(ASSIGNMENT): Reproduce exactly the line that contains "[Tìm kiếm] (338, 357)" and all lines that follow it in the records below, ending with the last one.

(Data excerpts)
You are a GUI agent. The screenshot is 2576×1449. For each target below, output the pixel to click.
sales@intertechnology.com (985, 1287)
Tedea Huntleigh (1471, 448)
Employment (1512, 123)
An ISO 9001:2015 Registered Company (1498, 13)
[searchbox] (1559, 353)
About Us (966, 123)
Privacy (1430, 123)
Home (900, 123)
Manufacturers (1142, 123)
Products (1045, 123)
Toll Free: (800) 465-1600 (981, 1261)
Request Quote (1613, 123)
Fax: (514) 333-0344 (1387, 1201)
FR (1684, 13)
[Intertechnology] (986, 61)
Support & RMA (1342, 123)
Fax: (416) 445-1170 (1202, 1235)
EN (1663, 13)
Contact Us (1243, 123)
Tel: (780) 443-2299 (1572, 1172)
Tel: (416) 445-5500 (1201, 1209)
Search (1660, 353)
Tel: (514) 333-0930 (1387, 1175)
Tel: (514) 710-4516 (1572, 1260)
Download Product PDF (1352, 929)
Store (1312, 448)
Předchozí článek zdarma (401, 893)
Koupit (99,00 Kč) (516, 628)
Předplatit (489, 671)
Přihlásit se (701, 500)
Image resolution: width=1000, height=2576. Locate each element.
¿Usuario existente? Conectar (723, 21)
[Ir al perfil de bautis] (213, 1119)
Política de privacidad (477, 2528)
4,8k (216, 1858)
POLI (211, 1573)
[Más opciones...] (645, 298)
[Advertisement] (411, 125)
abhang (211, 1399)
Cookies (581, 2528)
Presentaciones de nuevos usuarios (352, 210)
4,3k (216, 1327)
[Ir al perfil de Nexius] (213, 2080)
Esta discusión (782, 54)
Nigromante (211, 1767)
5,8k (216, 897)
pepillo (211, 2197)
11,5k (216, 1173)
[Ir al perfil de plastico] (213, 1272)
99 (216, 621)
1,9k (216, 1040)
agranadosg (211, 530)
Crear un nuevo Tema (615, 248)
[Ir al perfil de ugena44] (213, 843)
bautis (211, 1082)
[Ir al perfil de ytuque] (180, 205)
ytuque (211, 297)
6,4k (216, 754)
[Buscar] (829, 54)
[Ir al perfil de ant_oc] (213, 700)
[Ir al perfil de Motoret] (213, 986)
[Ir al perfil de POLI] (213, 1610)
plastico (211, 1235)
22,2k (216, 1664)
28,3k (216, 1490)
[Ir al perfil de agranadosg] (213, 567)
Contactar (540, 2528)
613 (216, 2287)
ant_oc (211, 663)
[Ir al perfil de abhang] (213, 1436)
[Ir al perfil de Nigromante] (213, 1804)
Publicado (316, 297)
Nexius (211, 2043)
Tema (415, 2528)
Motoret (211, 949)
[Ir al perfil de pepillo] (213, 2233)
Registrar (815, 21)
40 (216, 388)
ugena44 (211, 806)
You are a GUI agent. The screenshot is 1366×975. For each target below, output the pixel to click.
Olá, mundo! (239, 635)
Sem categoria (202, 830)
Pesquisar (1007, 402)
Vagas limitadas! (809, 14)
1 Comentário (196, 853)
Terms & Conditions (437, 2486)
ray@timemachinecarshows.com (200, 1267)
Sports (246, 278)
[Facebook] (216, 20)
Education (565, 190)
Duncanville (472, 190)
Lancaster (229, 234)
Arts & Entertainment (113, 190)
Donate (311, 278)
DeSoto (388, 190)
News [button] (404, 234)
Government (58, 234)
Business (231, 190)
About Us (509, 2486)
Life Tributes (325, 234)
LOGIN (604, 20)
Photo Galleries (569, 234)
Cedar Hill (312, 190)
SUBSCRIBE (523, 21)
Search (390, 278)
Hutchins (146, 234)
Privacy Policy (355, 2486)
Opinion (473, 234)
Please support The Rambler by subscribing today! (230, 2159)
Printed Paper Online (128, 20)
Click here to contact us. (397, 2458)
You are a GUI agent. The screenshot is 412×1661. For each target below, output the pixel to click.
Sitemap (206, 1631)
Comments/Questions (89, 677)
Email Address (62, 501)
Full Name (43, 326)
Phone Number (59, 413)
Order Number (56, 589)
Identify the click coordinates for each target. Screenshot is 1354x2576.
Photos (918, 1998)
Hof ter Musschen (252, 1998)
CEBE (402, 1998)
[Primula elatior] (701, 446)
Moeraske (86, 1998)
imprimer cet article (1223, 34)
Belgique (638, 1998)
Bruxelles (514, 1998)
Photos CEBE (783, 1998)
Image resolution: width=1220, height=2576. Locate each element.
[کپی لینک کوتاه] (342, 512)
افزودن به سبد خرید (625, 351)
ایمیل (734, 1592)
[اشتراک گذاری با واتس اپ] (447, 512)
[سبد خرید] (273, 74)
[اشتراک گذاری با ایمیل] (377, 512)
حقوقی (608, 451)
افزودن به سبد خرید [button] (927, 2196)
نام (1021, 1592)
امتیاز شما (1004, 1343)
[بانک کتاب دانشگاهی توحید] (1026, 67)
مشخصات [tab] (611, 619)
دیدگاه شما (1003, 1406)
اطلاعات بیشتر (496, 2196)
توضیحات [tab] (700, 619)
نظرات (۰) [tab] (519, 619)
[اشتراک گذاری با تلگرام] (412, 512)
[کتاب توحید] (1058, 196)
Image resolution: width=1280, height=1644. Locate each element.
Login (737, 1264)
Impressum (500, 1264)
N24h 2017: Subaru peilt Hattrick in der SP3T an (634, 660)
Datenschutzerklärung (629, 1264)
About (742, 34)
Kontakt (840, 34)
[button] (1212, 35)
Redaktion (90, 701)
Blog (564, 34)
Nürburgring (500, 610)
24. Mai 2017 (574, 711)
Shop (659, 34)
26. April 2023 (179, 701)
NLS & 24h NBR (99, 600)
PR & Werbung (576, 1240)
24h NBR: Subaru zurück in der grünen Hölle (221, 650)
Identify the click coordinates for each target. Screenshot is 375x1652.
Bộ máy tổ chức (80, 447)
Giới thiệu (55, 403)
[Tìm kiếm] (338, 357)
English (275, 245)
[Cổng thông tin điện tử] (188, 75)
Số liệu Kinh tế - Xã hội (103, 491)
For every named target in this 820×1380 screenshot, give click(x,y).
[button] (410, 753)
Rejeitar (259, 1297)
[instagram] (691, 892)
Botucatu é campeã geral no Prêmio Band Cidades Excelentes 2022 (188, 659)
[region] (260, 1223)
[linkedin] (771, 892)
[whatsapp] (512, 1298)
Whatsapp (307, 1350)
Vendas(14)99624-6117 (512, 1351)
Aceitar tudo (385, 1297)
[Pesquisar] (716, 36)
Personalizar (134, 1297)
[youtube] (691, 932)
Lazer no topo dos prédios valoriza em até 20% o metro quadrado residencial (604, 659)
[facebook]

(EXERCISE ANSWER):
[Tìm kiếm] (338, 357)
English (275, 245)
[Cổng thông tin điện tử] (188, 75)
Số liệu Kinh tế - Xã hội (103, 491)
For every named target in this 820×1380 screenshot, give click(x,y).
[button] (410, 753)
Rejeitar (259, 1297)
[instagram] (691, 892)
Botucatu é campeã geral no Prêmio Band Cidades Excelentes 2022 (188, 659)
[region] (260, 1223)
[linkedin] (771, 892)
[whatsapp] (512, 1298)
Whatsapp (307, 1350)
Vendas(14)99624-6117 (512, 1351)
Aceitar tudo (385, 1297)
[Pesquisar] (716, 36)
Personalizar (134, 1297)
[youtube] (691, 932)
Lazer no topo dos prédios valoriza em até 20% o metro quadrado residencial (604, 659)
[facebook]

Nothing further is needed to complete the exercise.